Nine barrels filled with hazardous materials have been discovered in the Fernan area, U.S. Forest Service officials said Tuesday.
The barrels were illegally dumped on Idaho Panhandle National Forest land. They contain a variety of potentially toxic substances, including cyanide, said officials with the Division of Environmental Quality.
“What appears to be in there is a huge mix of materials,” said John Sutherland, remediation supervisor for the DEQ. “Some have liquids in them, some have solids in them. It was just really weird stuff.”
Forest Service officials found the barrels on Jan. 25 after an anonymous tip.
Some of the barrels contain a clear liquid, some a yellowish liquid while others contain a solid substance that resembles kitty litter, said John Neirinckx, operation engineer with the Idaho Panhandle National Forests. One is leaking.
The barrels have been roped and fenced off and posted with signs warning of danger. Forest and DEQ officials urge people to stay far away from the containers.
Samples of the substances were sent to a state lab in Boise for tests.
Preliminary results were returned to the DEQ on Tuesday. Final results are expected today.

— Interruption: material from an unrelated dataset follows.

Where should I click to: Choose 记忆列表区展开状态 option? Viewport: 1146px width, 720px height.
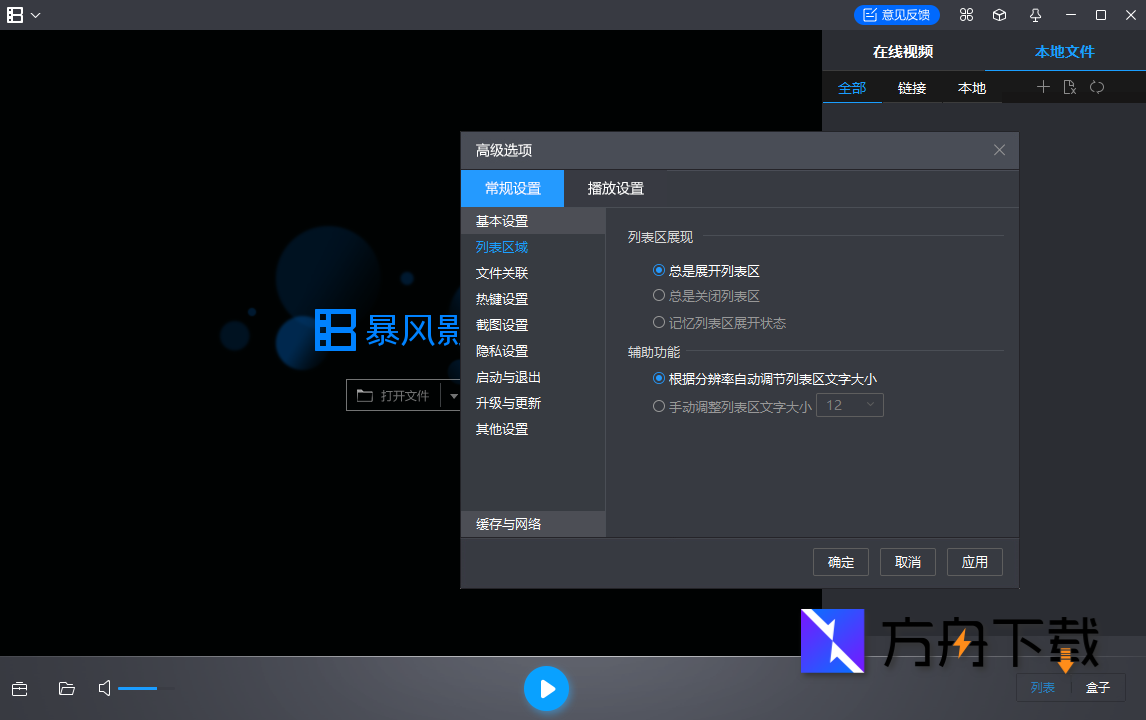pyautogui.click(x=658, y=322)
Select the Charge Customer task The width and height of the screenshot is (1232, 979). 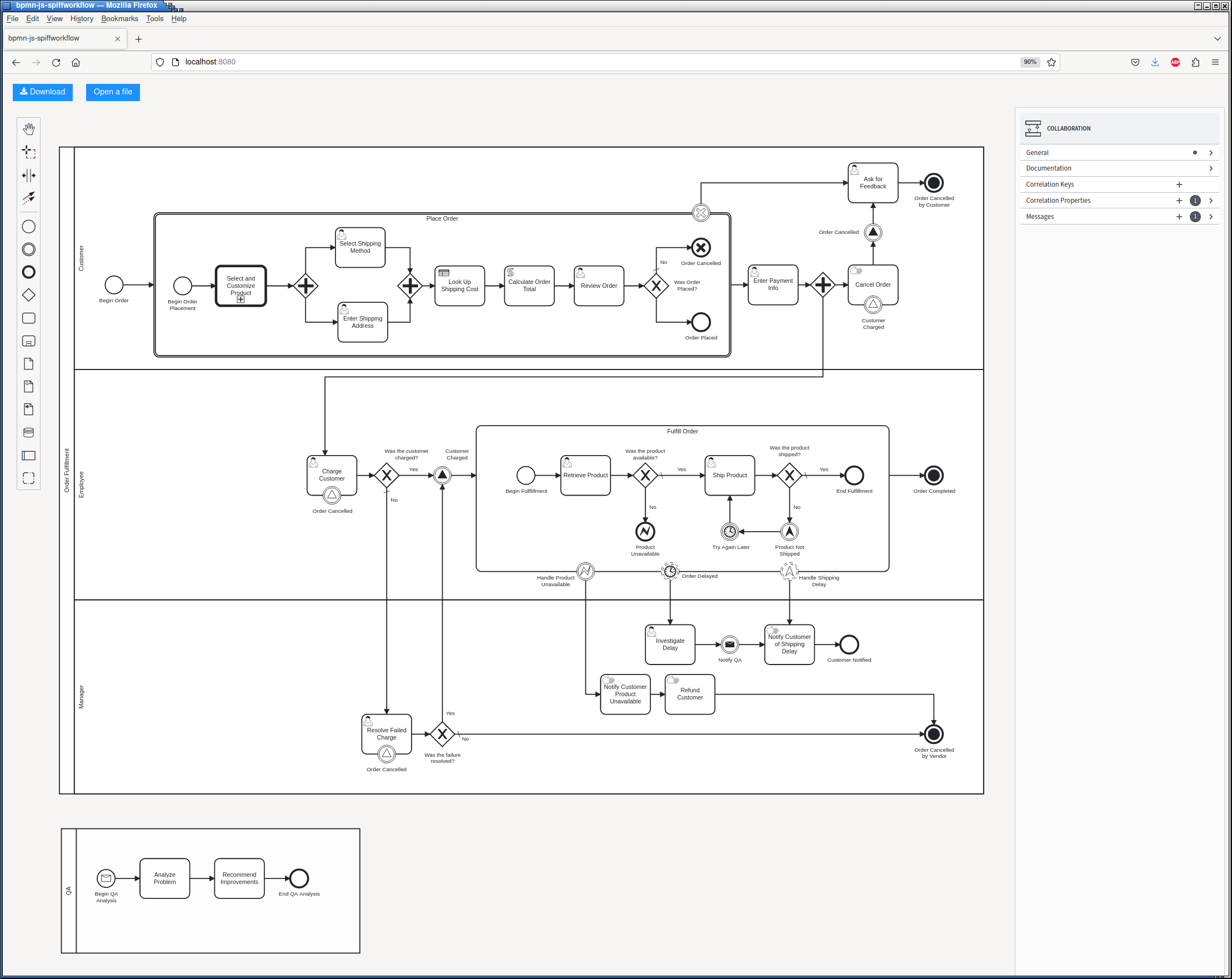332,475
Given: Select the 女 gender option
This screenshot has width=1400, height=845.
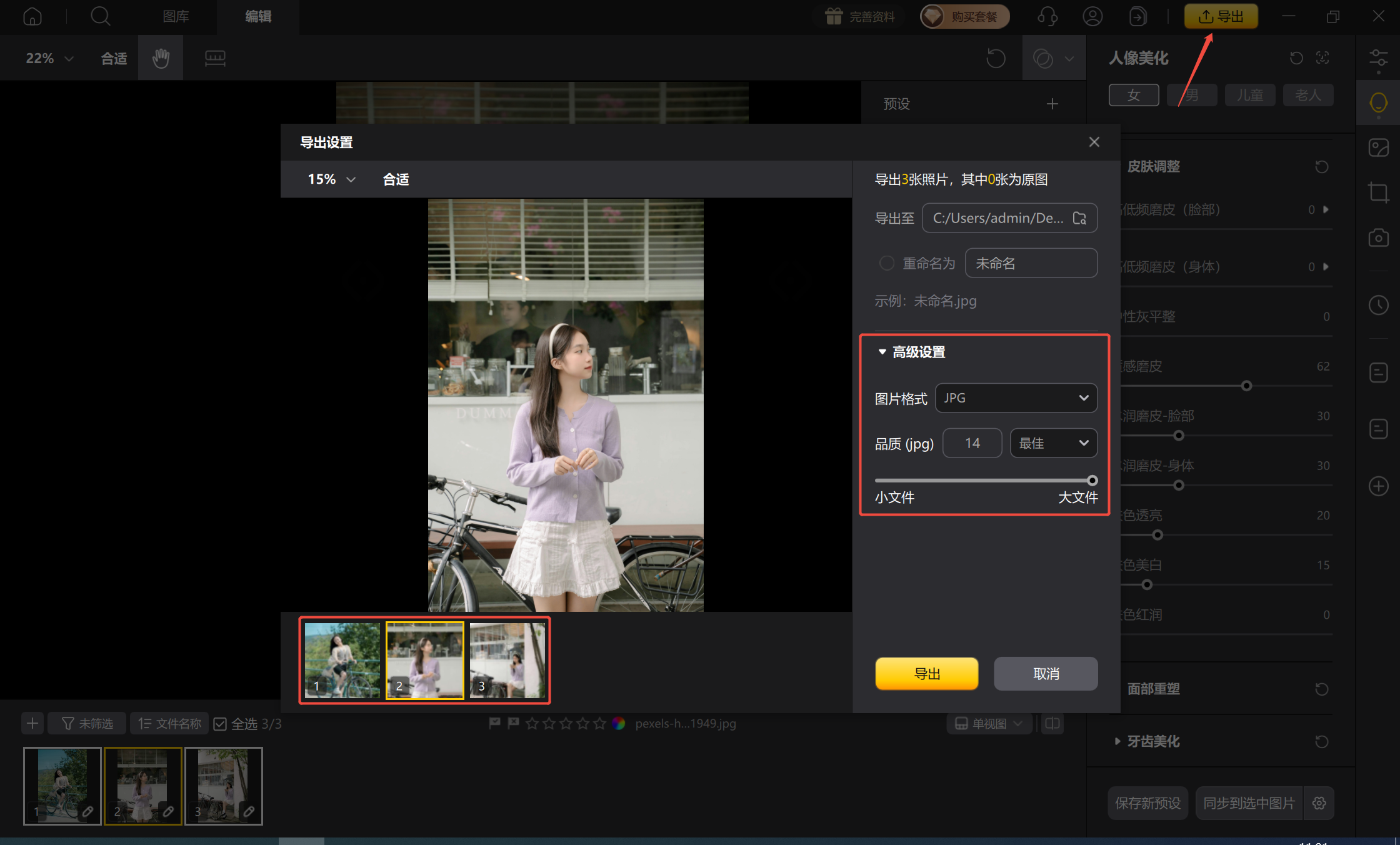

Solvents such as methylene chloride, trichloroethylene and trichloroethane fill one of the barrels Sutherland said.
“You don’t want to drink it and you don’t want to breathe it,” he said, explaining that exposure to the substances may cause cancer.
He said four of the barrels also contain high levels of cyanide. Tests also showed chromium, zinc and copper.
Jerry Moore, criminal investigator for the Idaho Panhandle National Forests is investigating the dumping.
Sutherland said the wastes contained in the barrels appear as though they could have come from a metal plating operation.
Neirinckx estimates it could cost up to $900 a barrel to clean up the dumped waste.